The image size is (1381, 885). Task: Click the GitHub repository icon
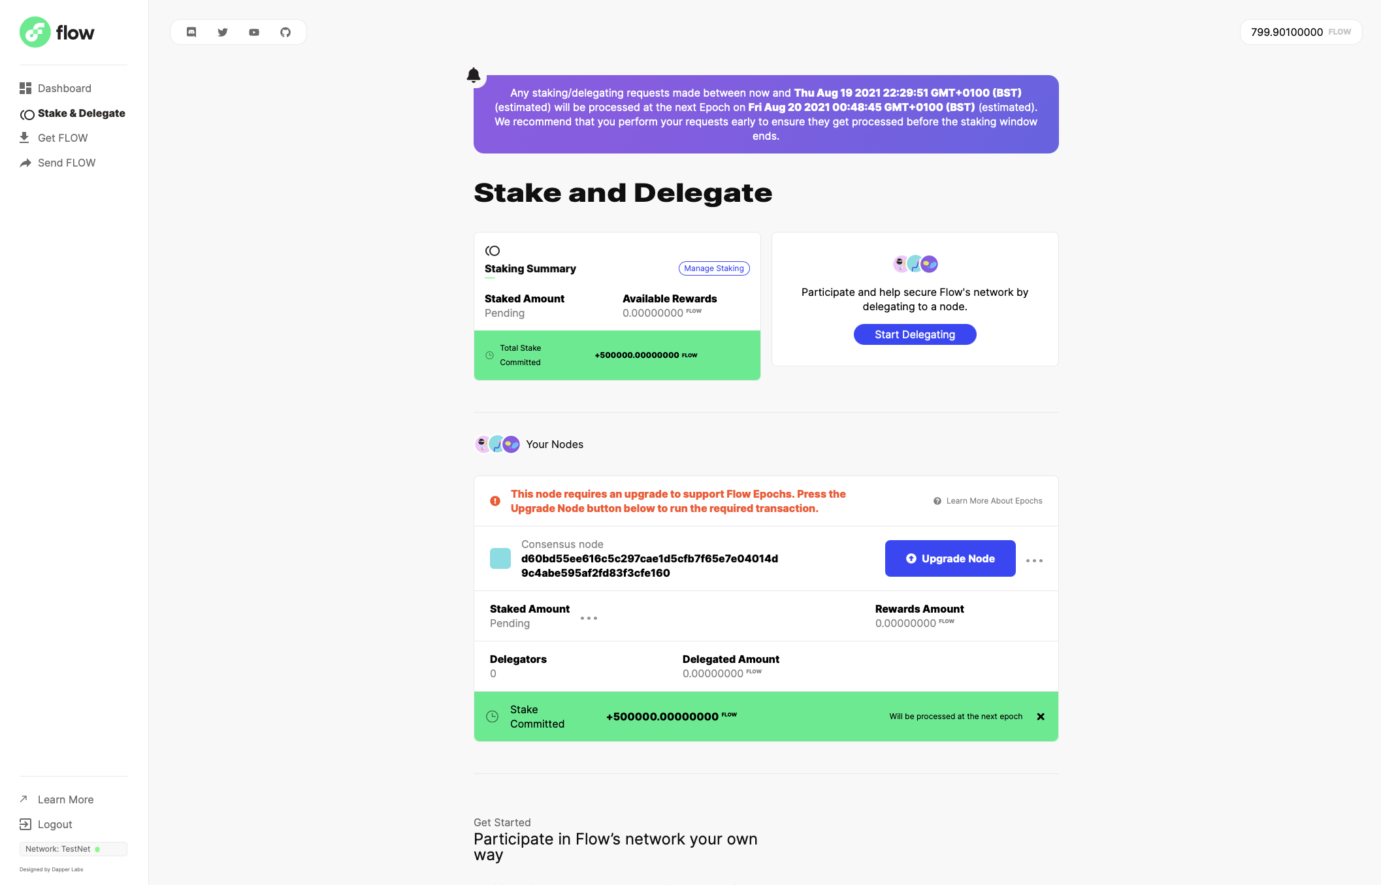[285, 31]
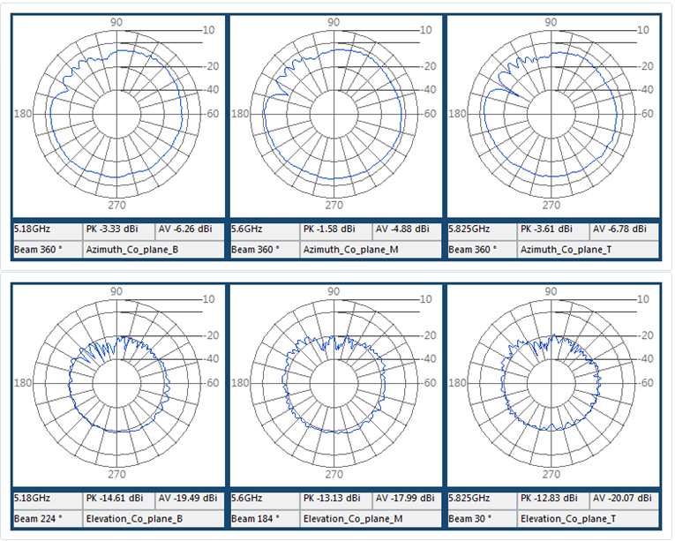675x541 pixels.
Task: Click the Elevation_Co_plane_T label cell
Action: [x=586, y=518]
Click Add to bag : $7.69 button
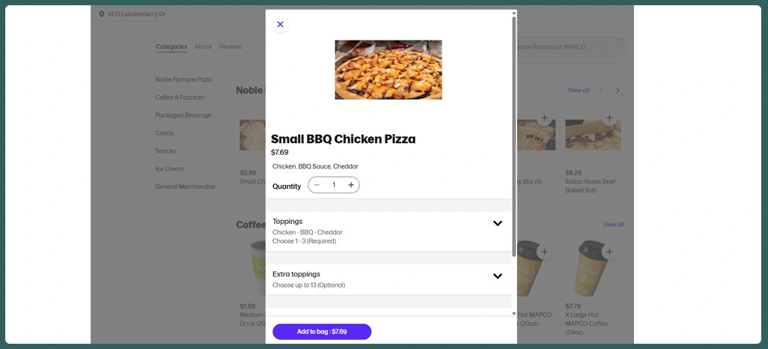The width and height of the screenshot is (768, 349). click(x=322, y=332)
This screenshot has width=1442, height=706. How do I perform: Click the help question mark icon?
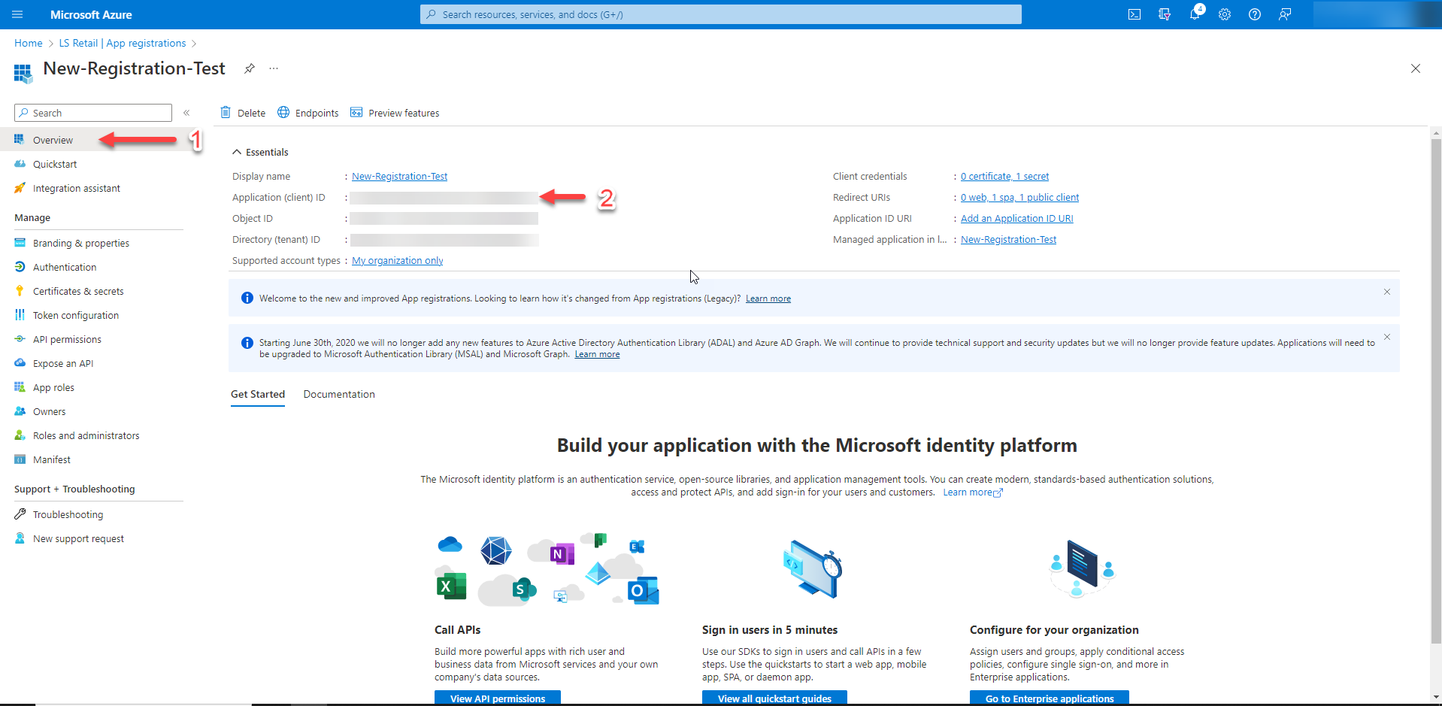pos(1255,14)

## Problem to work on
Write out all the entries exactly, except for the pictures.

## Exercise output
The image size is (1381, 885). Task: Click the GitHub repository icon
[285, 31]
675x541 pixels.
Task: Click the Elevation_Co_plane_T label cell
Action: [x=586, y=518]
Click Add to bag : $7.69 button
The width and height of the screenshot is (768, 349). click(x=322, y=332)
This screenshot has width=1442, height=706. How do I perform: Click the help question mark icon?
pos(1255,14)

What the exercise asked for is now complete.